Friday, 22 de November de 2024 ISSN 1519-7670 - Ano 24 - nº 1315

Zuenir Ventura


‘Se não for anulada a decisão da Justiça de Goiânia, a editora Planeta tem no máximo 20 dias para retirar o livro ‘Na toca dos leões’, de Fernando Morais, de todas as livrarias do território nacional, em conseqüência de ação movida pelo deputado federal Ronaldo Caiado, do PFL de Goiás, que se sentiu caluniado pelo escritor. Primeiro, o juiz goiano Jeová Sardinha de Moraes autorizou a busca e apreensão dos exemplares existentes na editora, em São Paulo, com o ‘arrombamento de prédios e o reforço policial caso necessário’; depois, estendeu a ordem a todo o país; em seguida revogou-a, para finalmente voltar atrás na quarta-feira passada, fazendo a vontade do fundador da UDR, aquela conhecida organização que mobilizava fazendeiros contra a reforma agrária.

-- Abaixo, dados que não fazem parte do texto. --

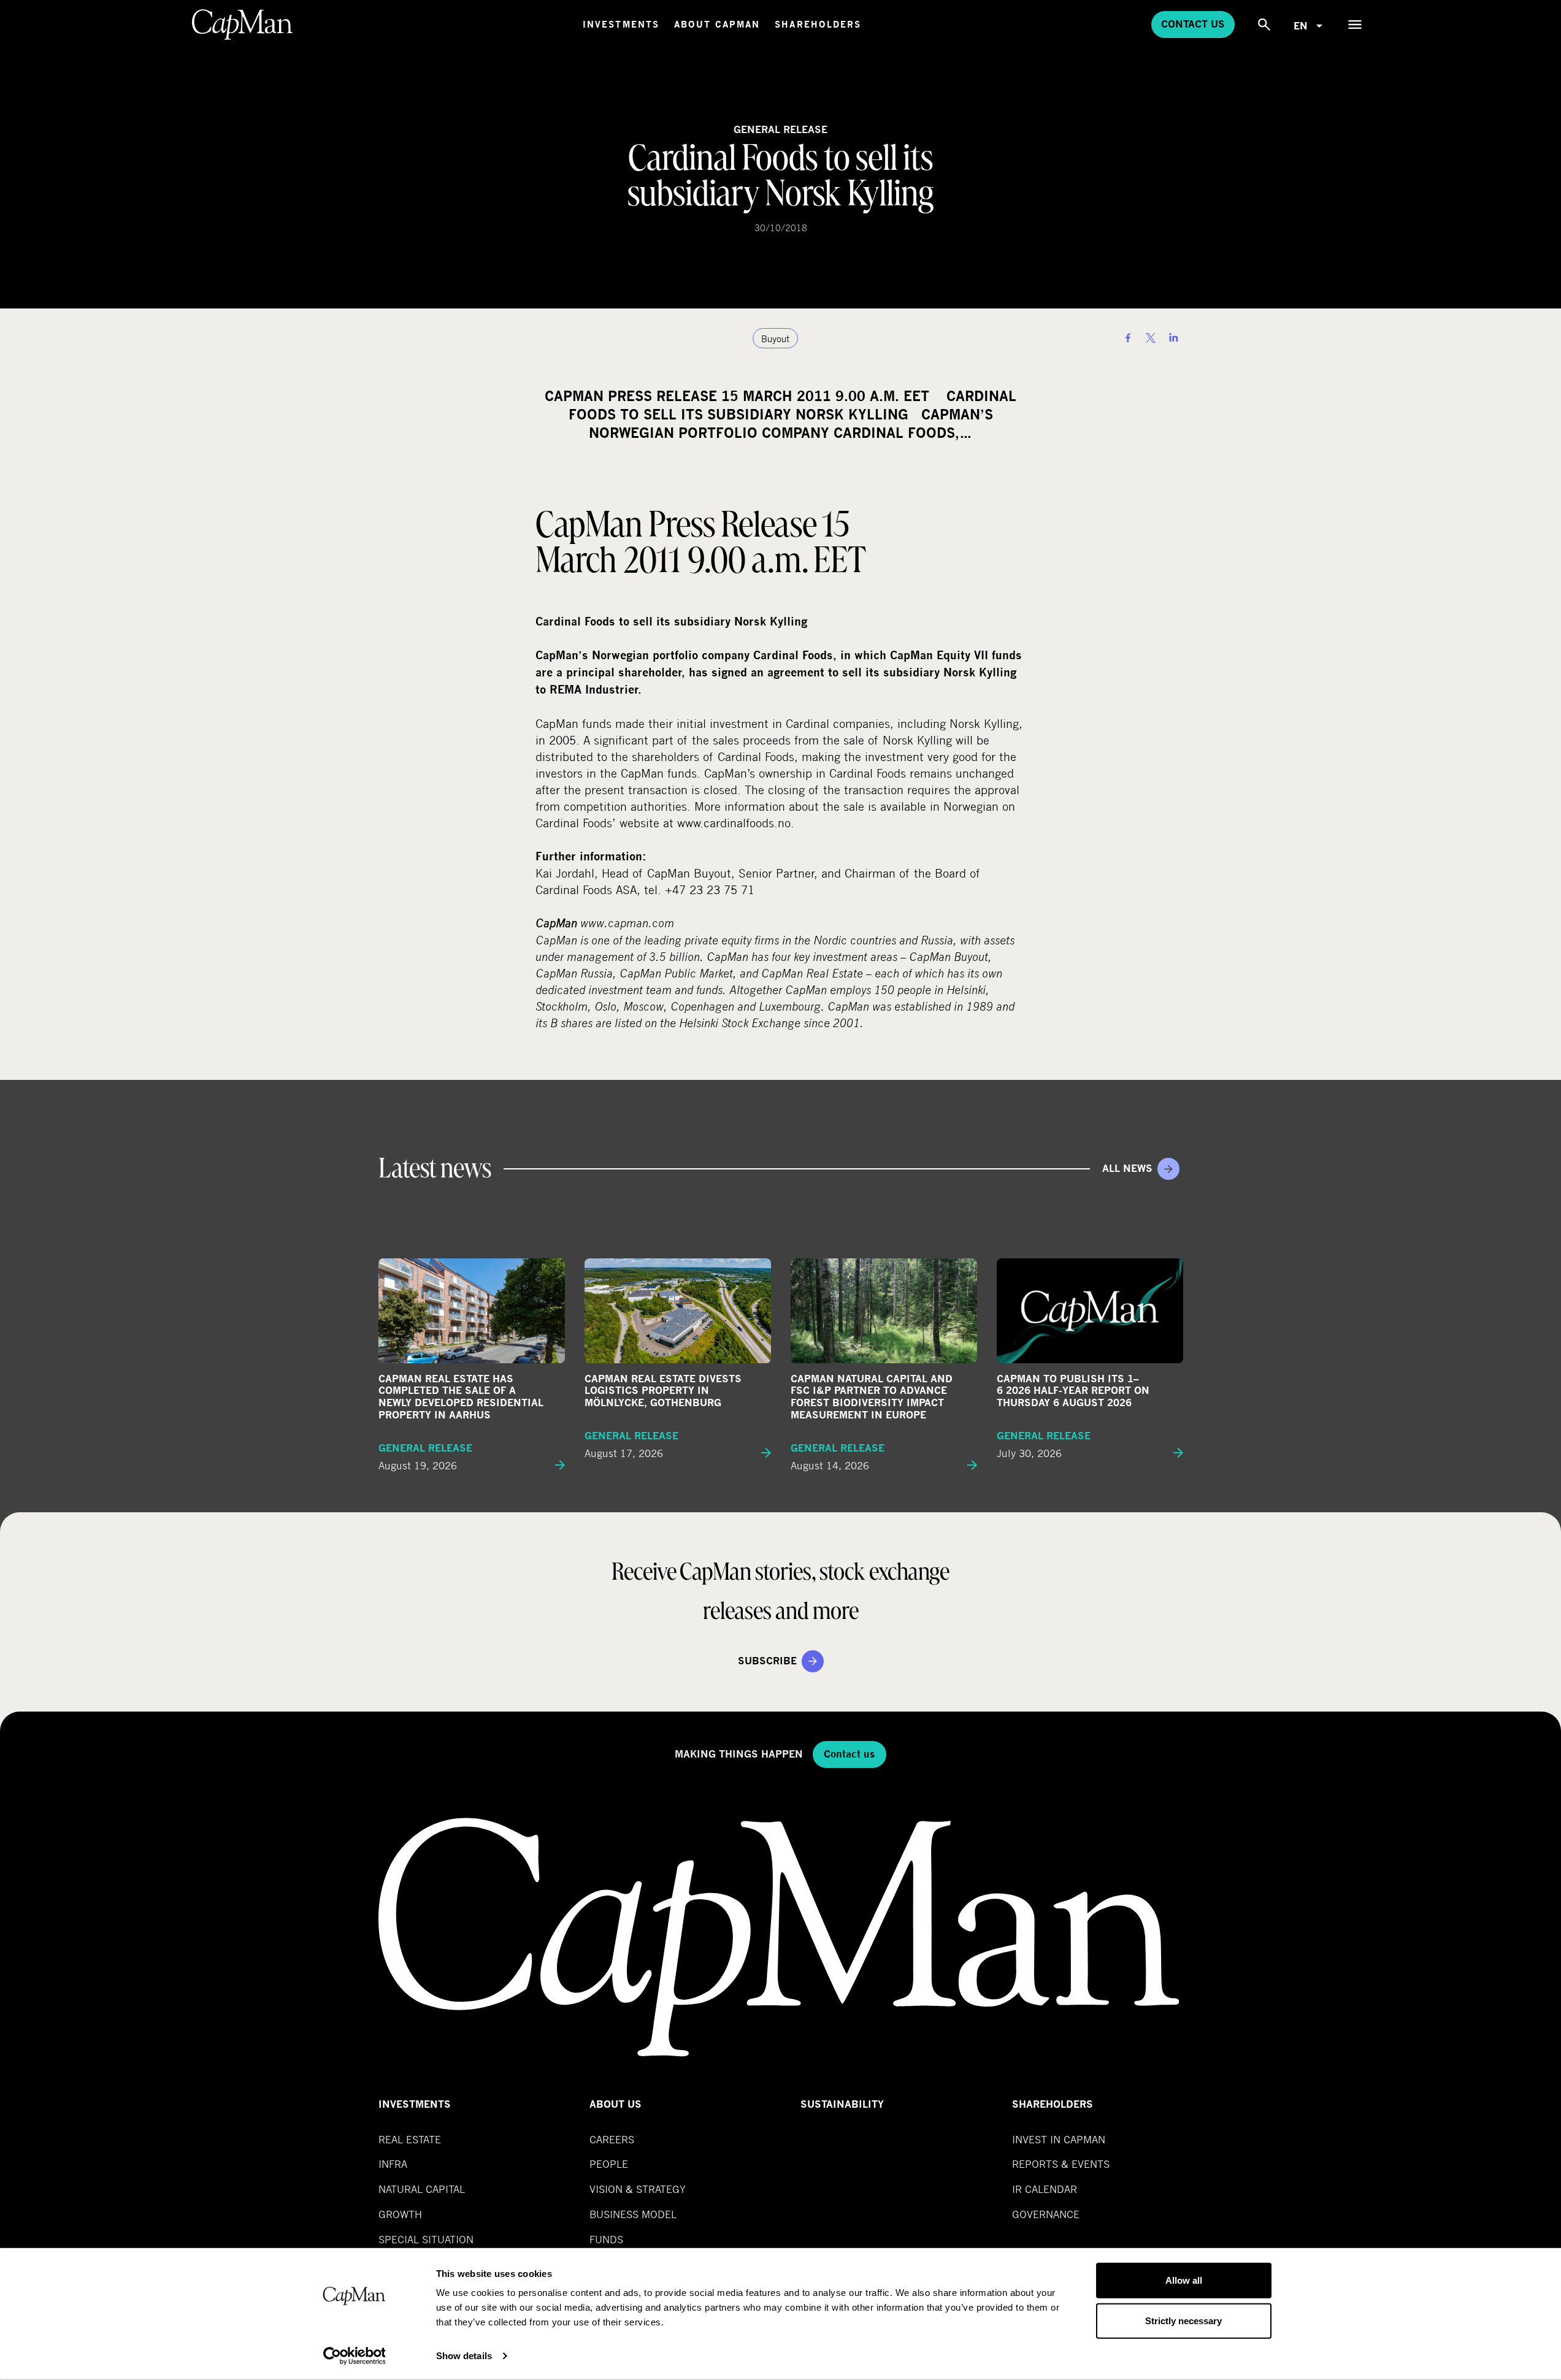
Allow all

No livro, sobre a agência de publicidade W/Brasil, Fernando narra que em 1989 o então candidato à Presidência da República procurou dois sócios da empresa, Washington Olivetto e Gabriel Zellmeister, propondo-lhes trabalhar em sua campanha política. ‘O cara era muito louco’, disse Gabriel a Fernando, conforme está no livro. ‘Contou que era médico e tinha solução para o maior problema do país, ‘a superpopulação dos estratos sociais inferiores, os nordestinos’. Segundo seu plano, esse problema desapareceria com a adição à água potável de um remédio que esterilizava as mulheres.’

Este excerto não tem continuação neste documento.